При этом зрелище г-н де Вердло тотчас же дал тягу. Возвратясь домой только для того, чтобы захватить кошелек с луидорами, он не оглядываясь и щедро давая на чай на каждой станции, во всю прыть помчался в свое поместье Эспиньоли, и прибыв туда, в изнеможении и запыхавшись, он тотчас же повалился в постель и пролежал в ней целых четыре недели, питаясь одним только гоголь-моголем и куриным бульоном. От этого бегства и испытания которому он подвергся, толстощекое лицо г-на де Вердло навсегда приобрело какое-то испуганное выражение. У него остались также после этого болезненный страх к женщинам и непреодолимое отвращение к любви. Лежа в постели и весь содрогаясь от ужаса, он дал себе клятву, что никогда не разделит своего ложа ни с одной женщиной. Он навсегда отказался от плотских наслаждений и от огня страстей. Он был сыт ими по горло и больше не попадется на эту удочку, даже при условии законного брака.

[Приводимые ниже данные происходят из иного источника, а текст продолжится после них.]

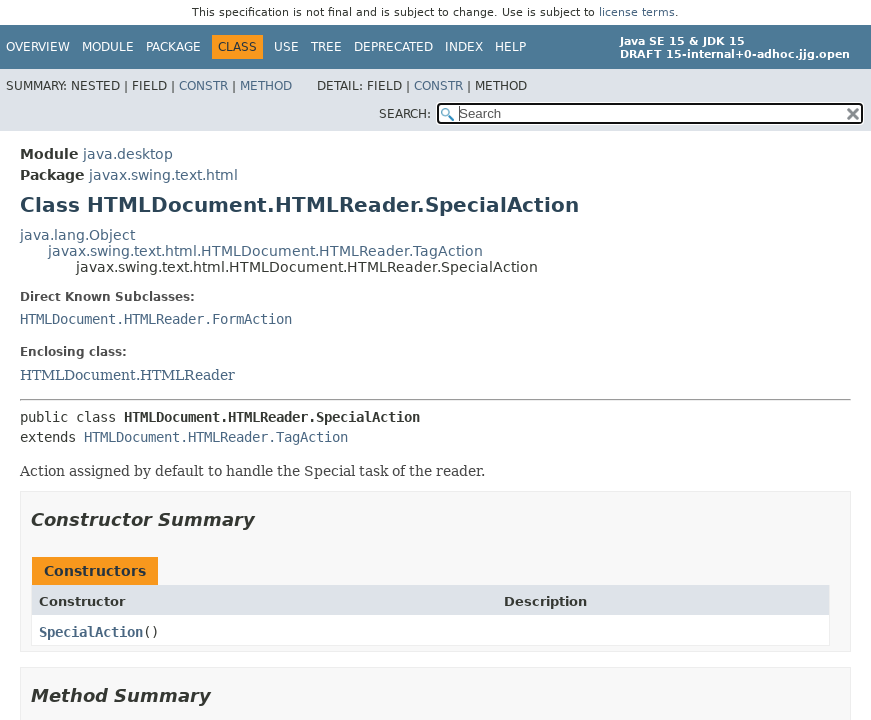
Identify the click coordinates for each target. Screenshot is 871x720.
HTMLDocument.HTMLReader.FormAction (156, 319)
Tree (326, 47)
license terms (637, 12)
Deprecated (393, 47)
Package (173, 47)
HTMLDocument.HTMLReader (127, 375)
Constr (203, 86)
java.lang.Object (77, 235)
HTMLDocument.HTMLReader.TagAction (216, 437)
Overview (38, 47)
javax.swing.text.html (163, 175)
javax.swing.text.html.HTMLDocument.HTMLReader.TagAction (265, 251)
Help (510, 47)
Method (266, 86)
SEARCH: (405, 114)
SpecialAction (91, 632)
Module (108, 47)
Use (286, 47)
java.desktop (128, 154)
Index (464, 47)
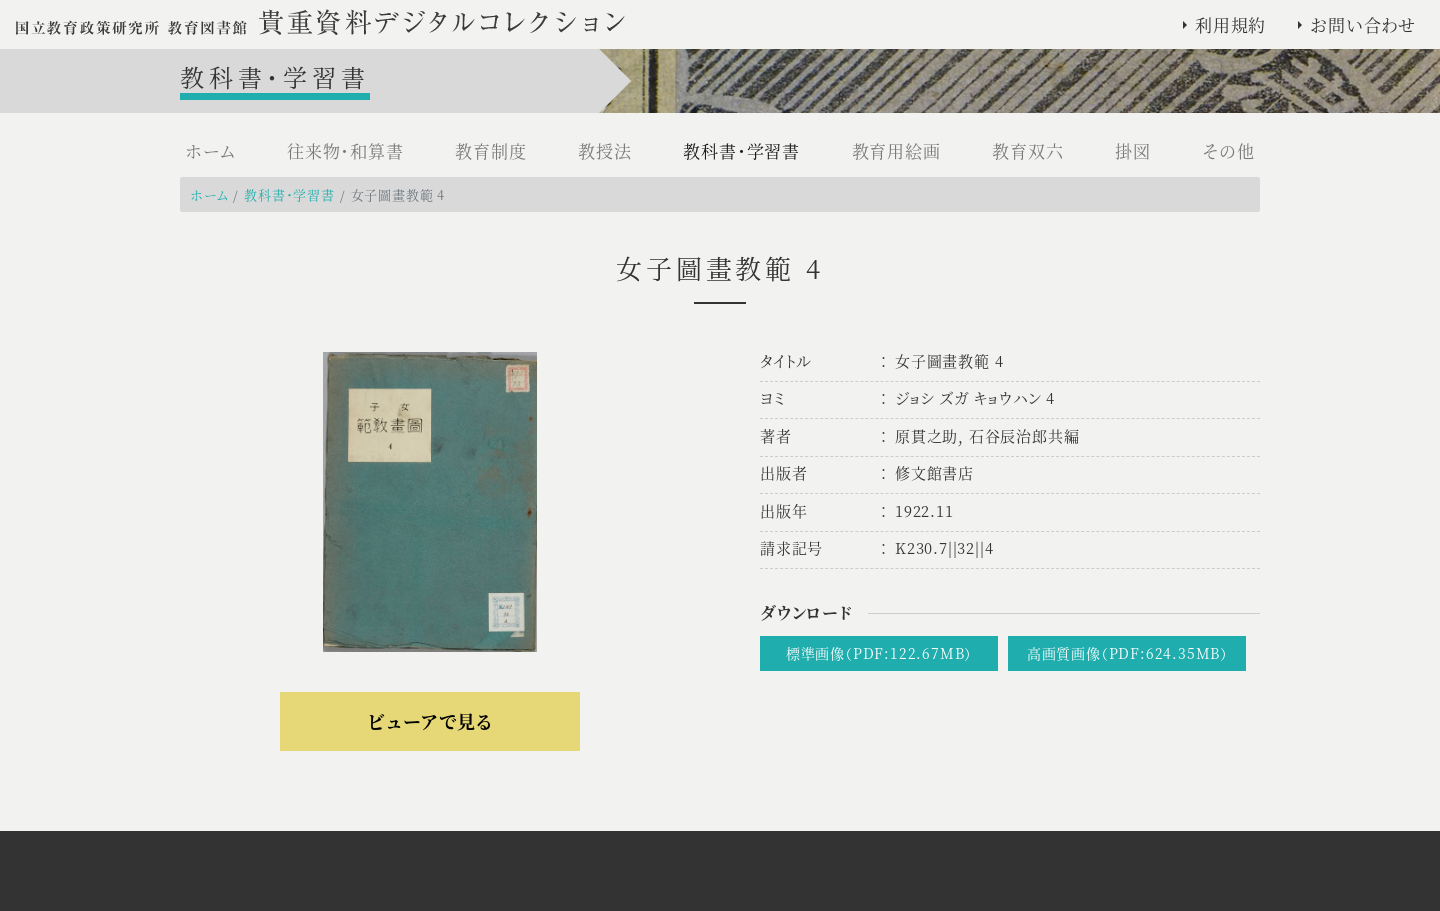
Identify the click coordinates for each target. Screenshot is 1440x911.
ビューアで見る (430, 721)
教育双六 (1027, 150)
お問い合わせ (1363, 24)
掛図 (1133, 150)
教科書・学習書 (741, 150)
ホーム (210, 150)
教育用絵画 (896, 150)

Хотя бы даже сама Венера, три грации и девять муз стали просить его об этом, никогда больше он не согласится выбрать себе подругу среди представительниц этого страшного пола, с нравом которого он познакомился на собственном опыте. Чтобы избежать всякой опасности с этой стороны, он твердо решил впредь вовсе не подпускать к себе проклятых самок. Отныне ни одной из них, будь она раскрасавицей, не удастся одолеть его предубеждение. Впрочем, убегая таким образом от любви, он не испытывал никакого сожаления. Мысль чувствовать рядом с собой женское тело и вступать с ним в малейшее соприкосновение была до тошноты отвратительна ему. Что может быть безобразнее грудей и животов и места, которое называют аппаратом наслаждения? Что может быть противнее ласк и объятий, служащих приготовлением к нему, поцелуев, горячащих нашу кровь? Каким образом два разумных существа могут соединяться и сливаться подобным способом? Если рассуждать здраво, то разве выносима какая-нибудь женщина, кроме старухи, нагота которой прикрыта приличными одеждами, и разве не являются единственным приемлемым ее украшением усики и пучок волос на подбородке?